---------- Passage given ----------
Pei soon continued his studies at Harvard University's Graduate School of Design, where he had the opportunity to study with German architect and founder of the Bauhaus design movement Walter Gropius. During World War II, Pei took a break from his education to work for the National Defense Research Committee. In 1944, he returned to Harvard and earned his master's degree in architecture two years later. Around this time, Pei also worked as an assistant professor at the university.

In 1948, Pei joined the New York-based architectural firm Webb & Knapp, Inc., as its director of architecture. In 1955 he left to start his firm, I. M. Pei & Associates (now known as Pei Cobb Freed & Partners). One of his first major projects was the Mile High Center in Denver, Colorado. Pei also devised several urban renewal plans for areas of Washington, D.C., Boston, and Philadelphia around this time.

In the years following the death of President John F. Kennedy, Pei met with his widow, Jacqueline Kennedy Onassis, on the designs for his presidential library. The project, built in Dorchester, Massachusetts, met several challenges over the years, including a location change. Completed in 1979, the library is a nine-story modern structure that features glass and concrete. Pei also designed a later addition to the site.
---------- Rows ----------
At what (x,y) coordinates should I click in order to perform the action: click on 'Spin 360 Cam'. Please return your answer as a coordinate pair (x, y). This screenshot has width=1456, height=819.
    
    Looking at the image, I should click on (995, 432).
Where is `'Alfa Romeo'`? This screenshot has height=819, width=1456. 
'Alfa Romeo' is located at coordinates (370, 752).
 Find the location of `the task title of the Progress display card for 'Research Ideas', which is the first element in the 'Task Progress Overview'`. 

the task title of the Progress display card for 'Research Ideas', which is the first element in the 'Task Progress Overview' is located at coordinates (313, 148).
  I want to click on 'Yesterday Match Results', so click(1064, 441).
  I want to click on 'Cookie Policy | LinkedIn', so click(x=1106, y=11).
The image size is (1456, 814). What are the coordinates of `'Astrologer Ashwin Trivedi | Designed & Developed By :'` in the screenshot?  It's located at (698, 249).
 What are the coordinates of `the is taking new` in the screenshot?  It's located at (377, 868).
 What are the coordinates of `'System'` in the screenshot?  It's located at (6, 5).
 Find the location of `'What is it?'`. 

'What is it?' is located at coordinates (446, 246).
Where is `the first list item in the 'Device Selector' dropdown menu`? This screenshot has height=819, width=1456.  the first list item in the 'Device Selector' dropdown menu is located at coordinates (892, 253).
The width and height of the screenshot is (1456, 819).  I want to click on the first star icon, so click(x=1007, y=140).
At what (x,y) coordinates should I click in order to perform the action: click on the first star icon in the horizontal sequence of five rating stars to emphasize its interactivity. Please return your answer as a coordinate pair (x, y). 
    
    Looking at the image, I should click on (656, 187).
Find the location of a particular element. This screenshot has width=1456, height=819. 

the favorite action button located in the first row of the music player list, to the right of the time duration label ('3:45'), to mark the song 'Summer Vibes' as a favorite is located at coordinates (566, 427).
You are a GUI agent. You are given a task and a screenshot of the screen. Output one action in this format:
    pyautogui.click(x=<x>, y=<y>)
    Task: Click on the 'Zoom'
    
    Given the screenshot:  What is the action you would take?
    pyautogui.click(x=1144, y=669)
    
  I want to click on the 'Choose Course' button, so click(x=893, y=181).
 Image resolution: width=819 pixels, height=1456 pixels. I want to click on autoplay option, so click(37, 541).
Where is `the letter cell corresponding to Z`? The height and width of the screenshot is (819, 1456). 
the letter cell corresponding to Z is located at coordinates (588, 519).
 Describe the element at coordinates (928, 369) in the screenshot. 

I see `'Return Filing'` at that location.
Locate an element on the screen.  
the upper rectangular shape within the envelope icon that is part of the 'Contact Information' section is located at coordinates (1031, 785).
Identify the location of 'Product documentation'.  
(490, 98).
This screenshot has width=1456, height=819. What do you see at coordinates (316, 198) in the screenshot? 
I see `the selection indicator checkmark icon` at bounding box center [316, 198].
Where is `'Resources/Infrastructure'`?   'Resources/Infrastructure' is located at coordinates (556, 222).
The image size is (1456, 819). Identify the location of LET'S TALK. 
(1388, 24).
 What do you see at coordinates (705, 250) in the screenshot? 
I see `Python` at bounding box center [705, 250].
----------
Please summarize the text about I. M. Pei's career in three sentences.

Pei studied at Harvard University's Graduate School of Design, where he could study with Walter Gropius, interrupted his education during World War II to work for the National Defense Research Committee, and earned his master's degree in architecture two years after returning in 1944, around which time he also worked there as an assistant professor. He became director of architecture at Webb & Knapp, Inc. in 1948 and left in 1955 to start I. M. Pei & Associates, whose early major projects included the Mile High Center in Denver, alongside urban renewal plans for Washington, D.C., Boston, and Philadelphia. After President John F. Kennedy's death, Pei met with Jacqueline Kennedy Onassis on the designs for a presidential library in Dorchester, Massachusetts, a nine-story glass and concrete structure completed in 1979 after several challenges, and he later designed an addition to the site.